*** Opening Data ***

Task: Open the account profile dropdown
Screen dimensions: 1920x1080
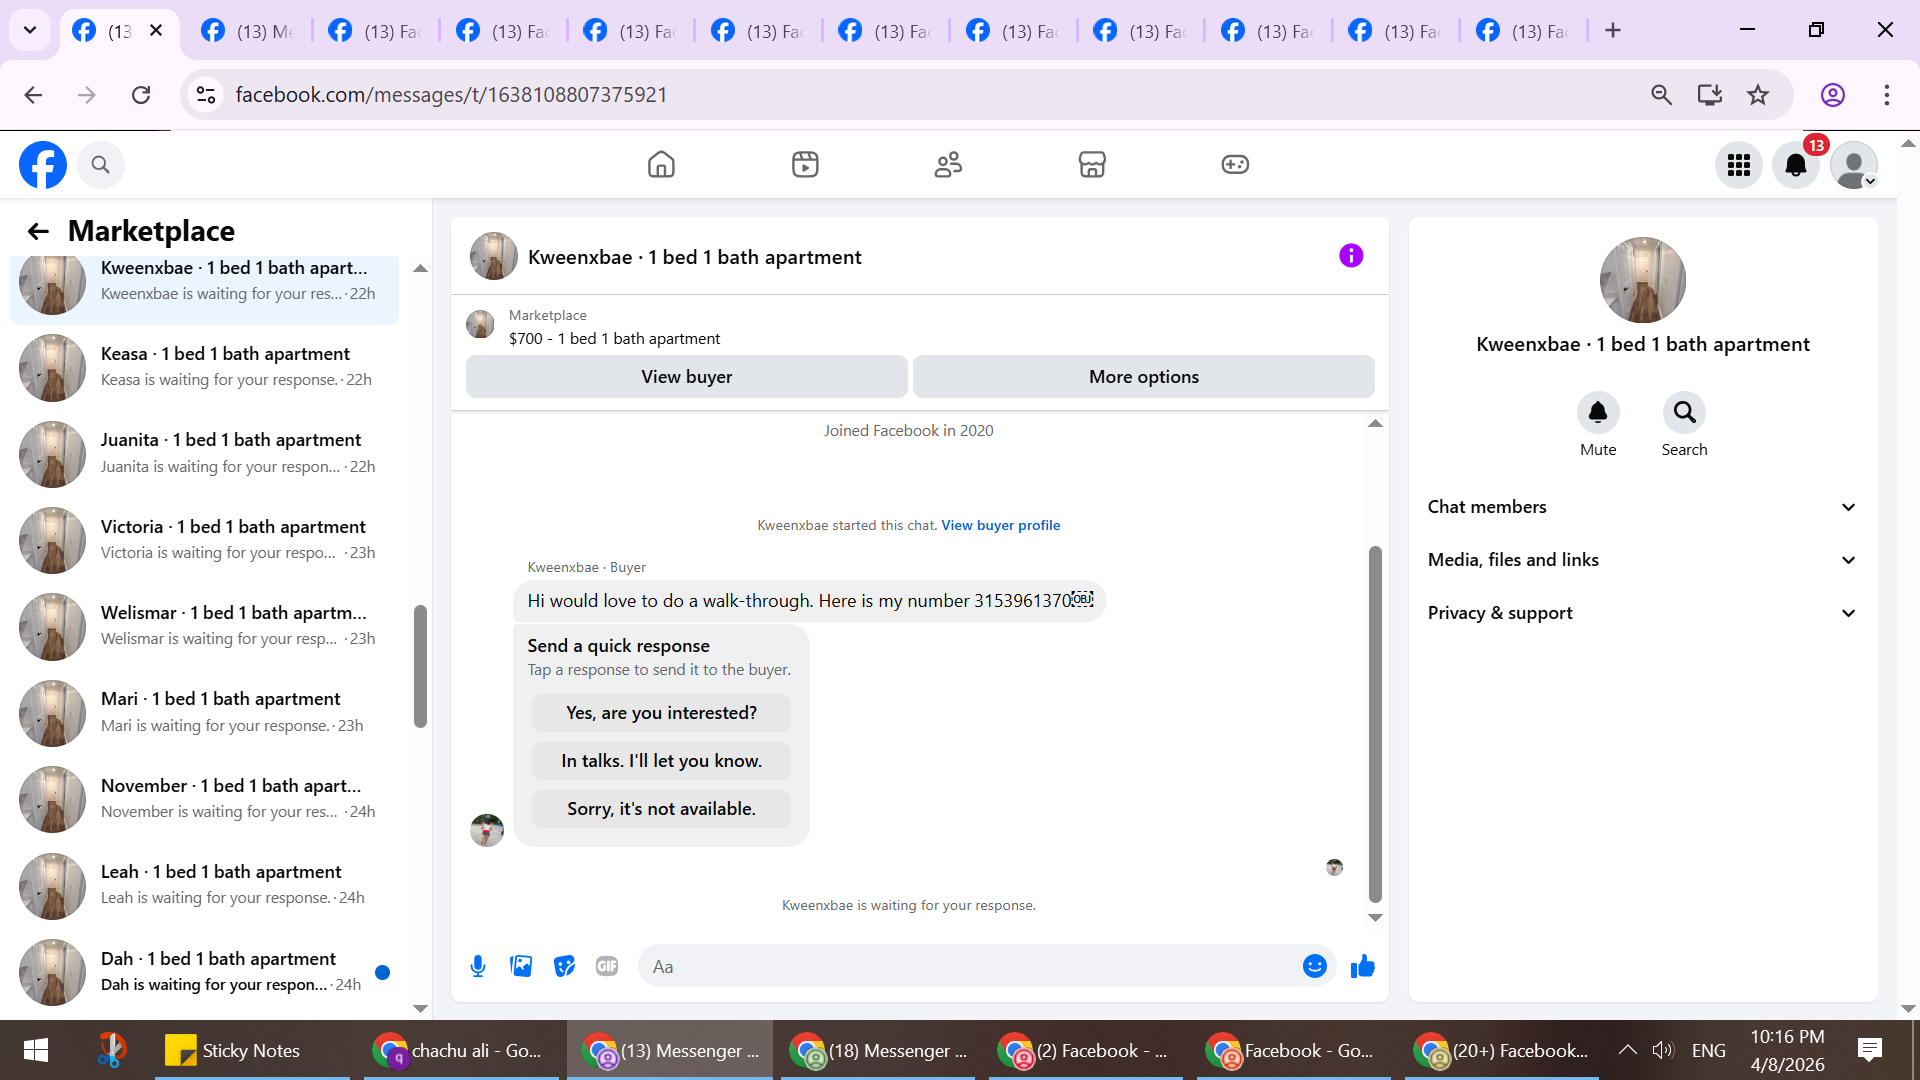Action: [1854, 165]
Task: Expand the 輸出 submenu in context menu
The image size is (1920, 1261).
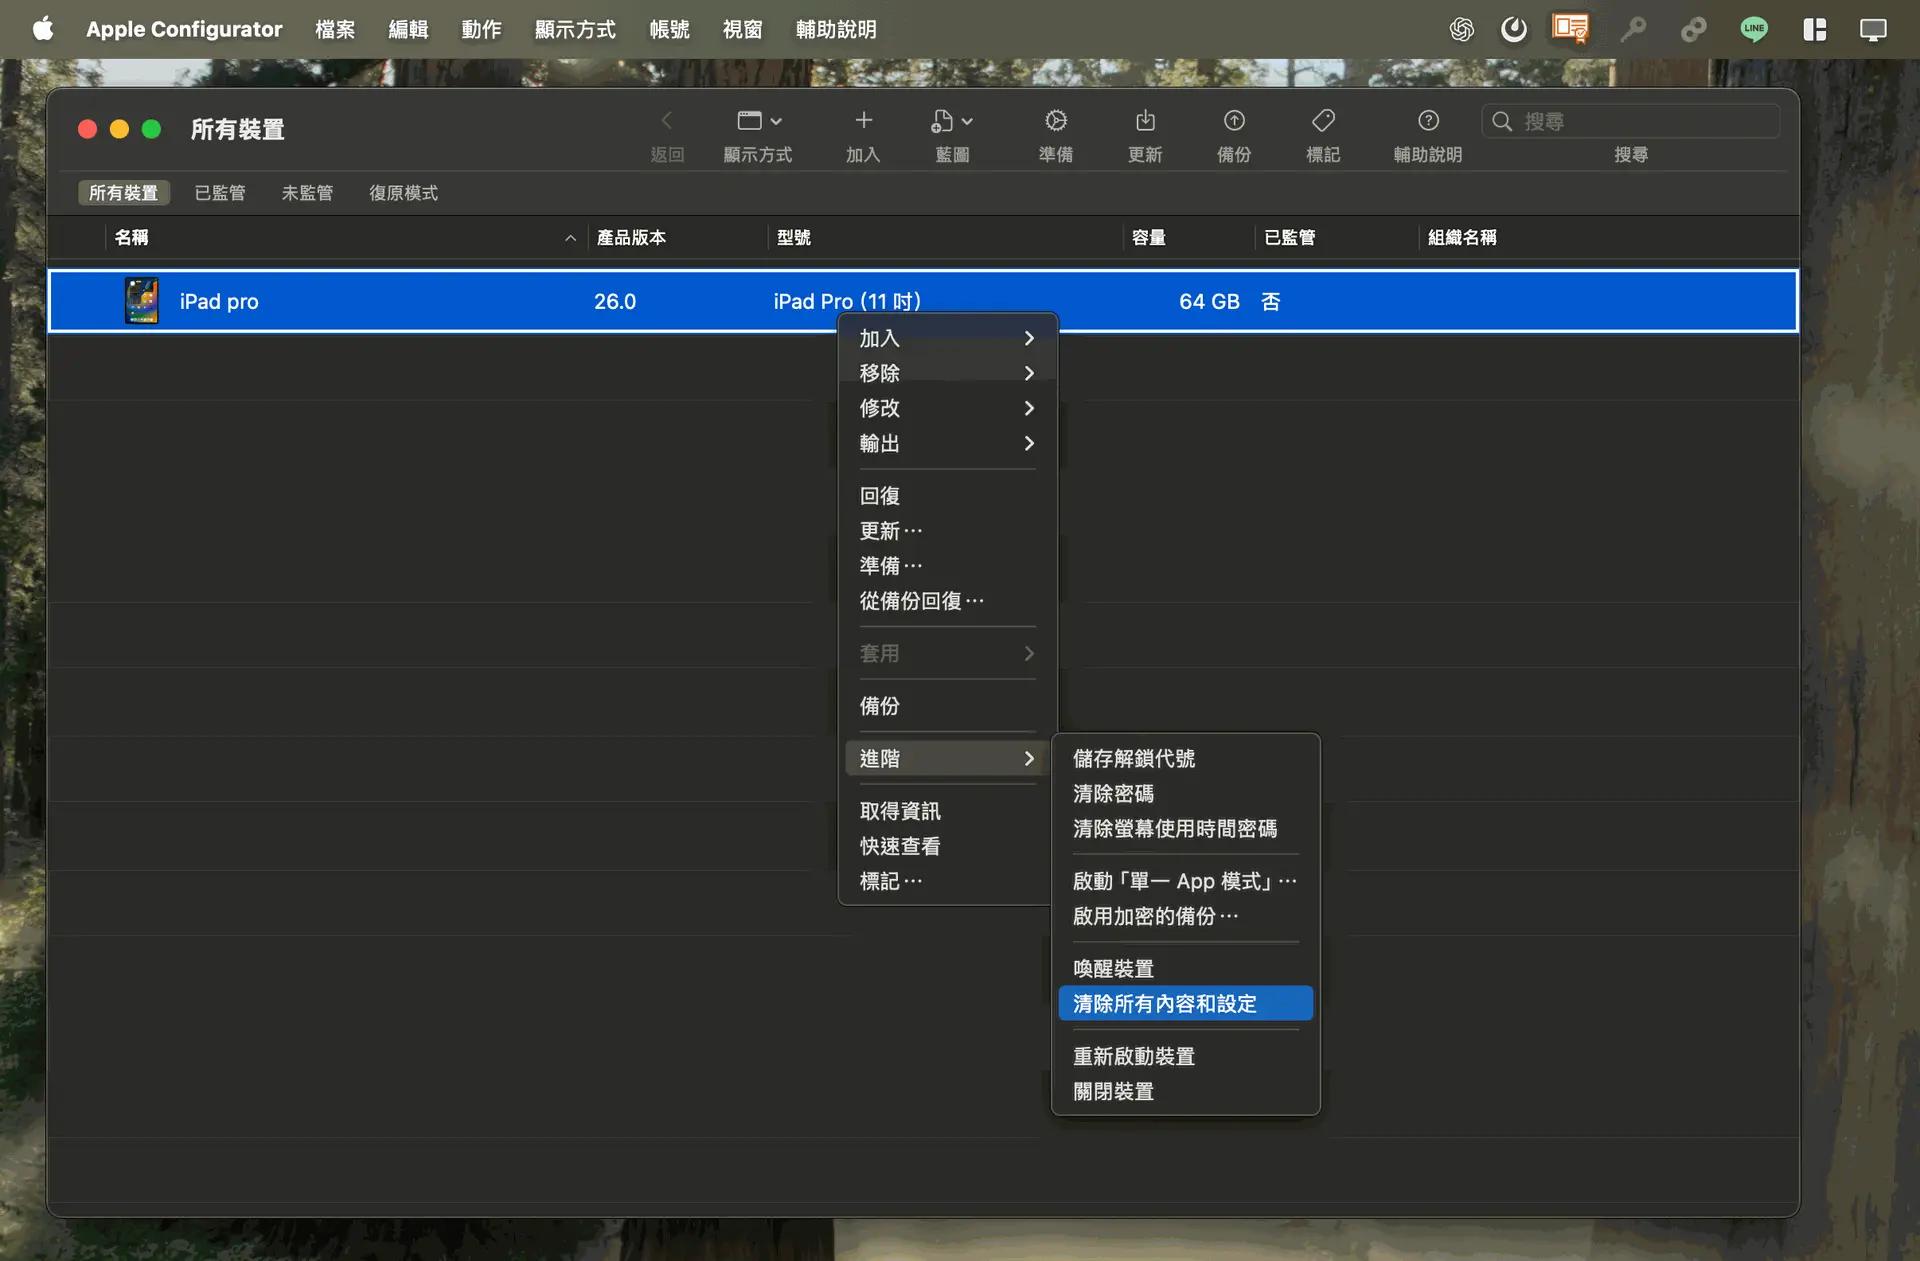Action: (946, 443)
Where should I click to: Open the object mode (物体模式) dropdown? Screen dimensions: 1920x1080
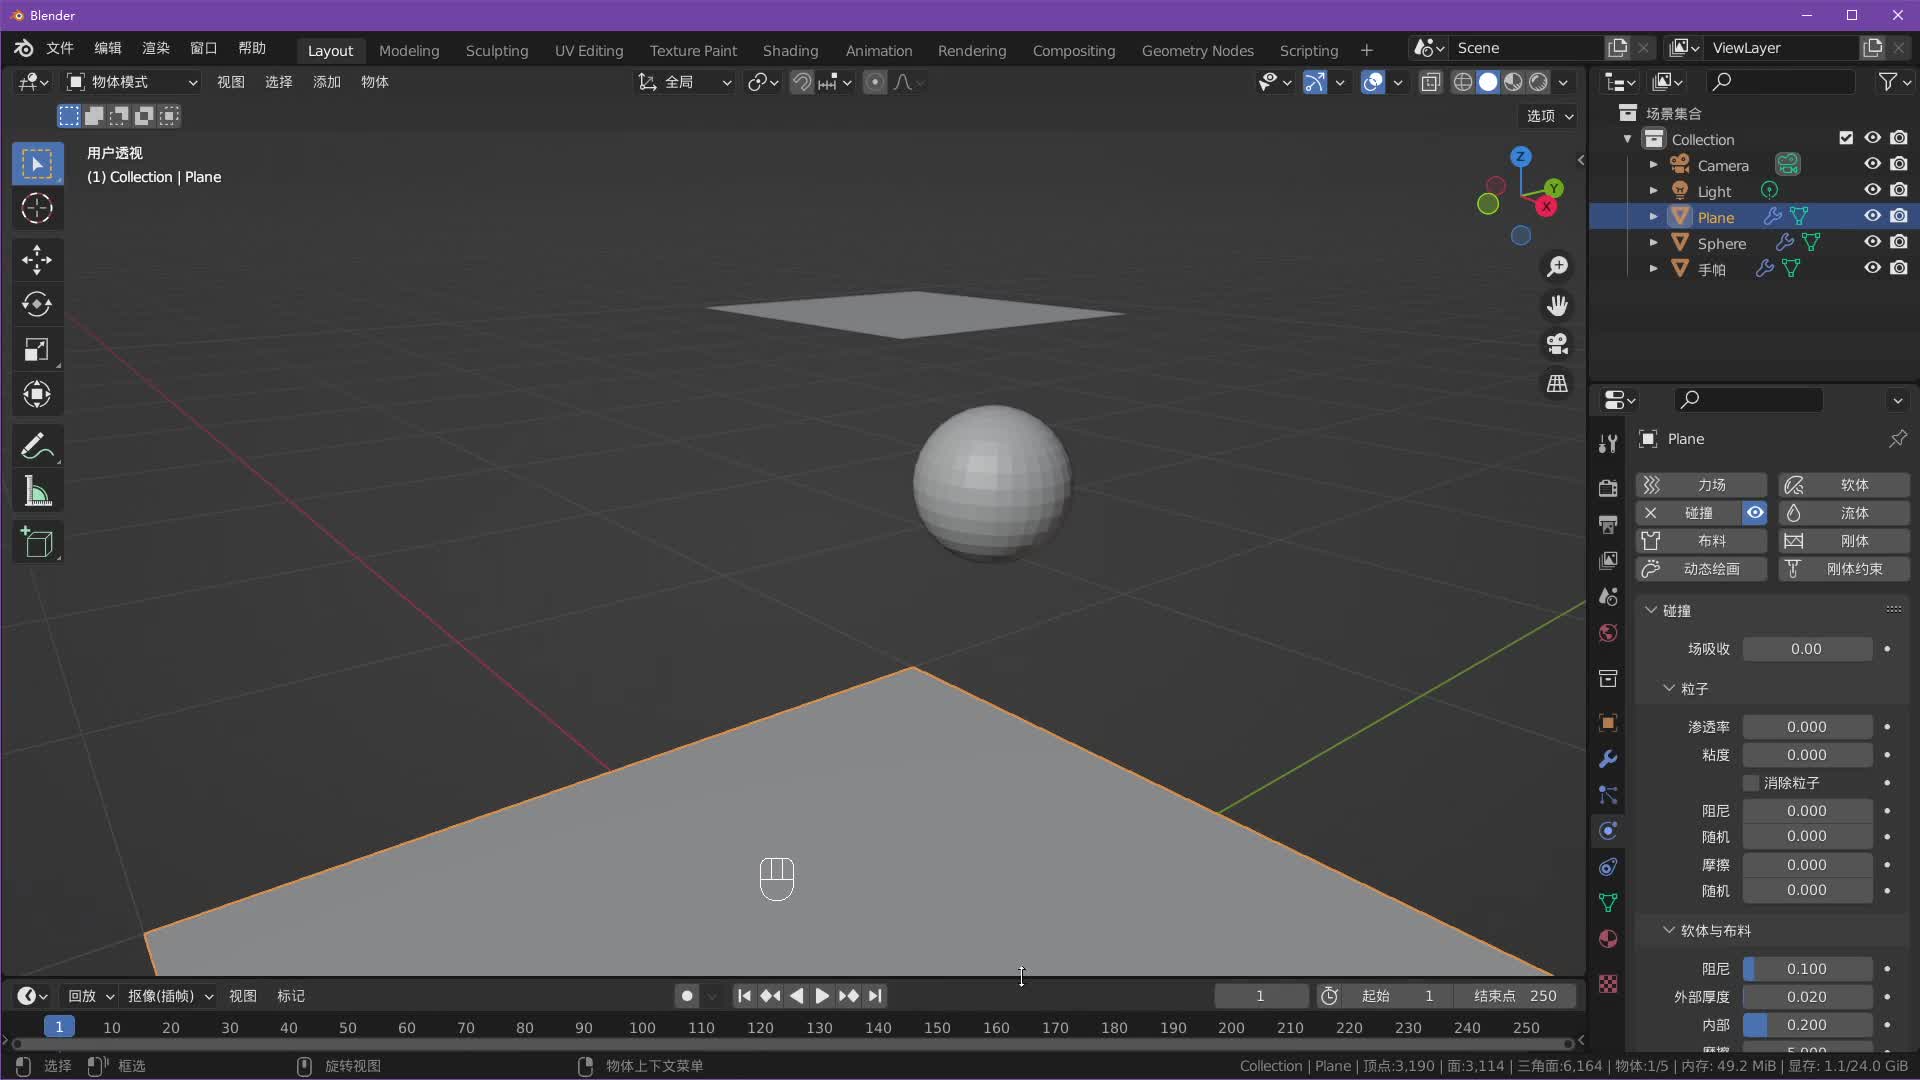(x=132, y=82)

*** Closing Data ***

* Your task *
Letter for letter, reproduce every record above and skip the pictures.

* Solution *
Task: Open the account profile dropdown
Screen dimensions: 1920x1080
Action: [1854, 165]
Task: Expand the 輸出 submenu in context menu
The image size is (1920, 1261).
Action: (946, 443)
Where should I click to: Open the object mode (物体模式) dropdown? Screen dimensions: 1920x1080
(x=132, y=82)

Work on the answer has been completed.